### WORK REQUEST
Take the entries that follow and return only the lines from the one with "You are a GUI" through the final line, leaving every picture behind.

** Opening AVAILABLE DATA block **

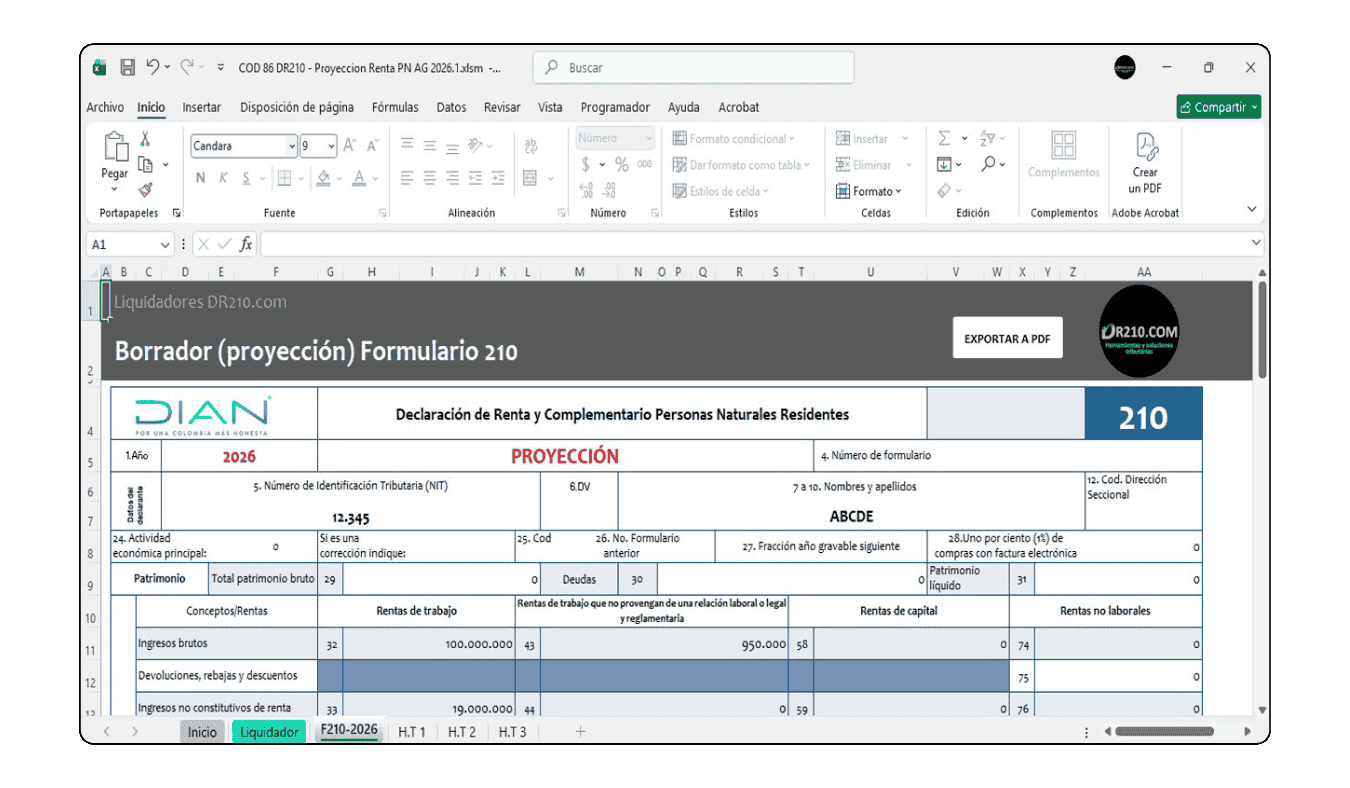The image size is (1350, 788).
Task: Toggle Cursiva italic formatting
Action: click(223, 178)
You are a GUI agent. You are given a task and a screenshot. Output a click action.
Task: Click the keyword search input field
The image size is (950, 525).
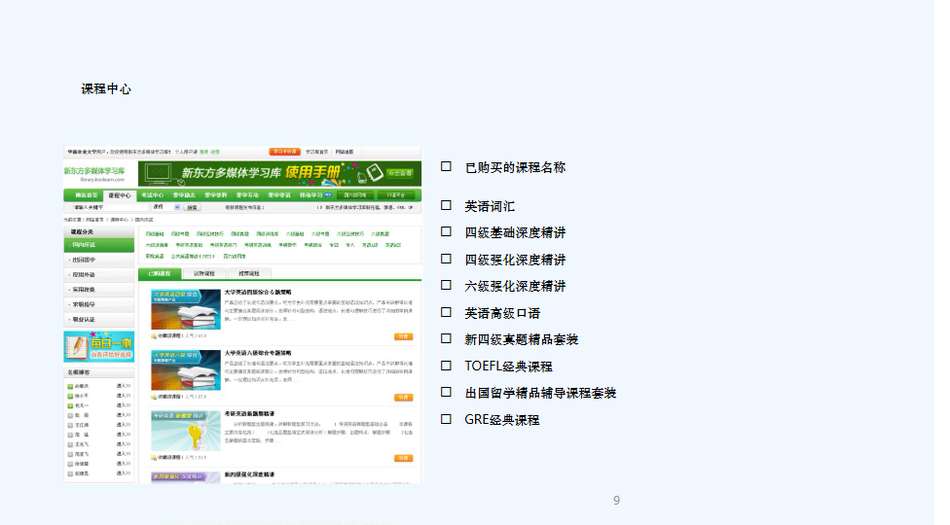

** Closing AVAILABLE DATA block **

### RESULT
You are a GUI agent. You are given a task and a screenshot. Output a click action.
Task: Click the keyword search input field
The image size is (950, 525).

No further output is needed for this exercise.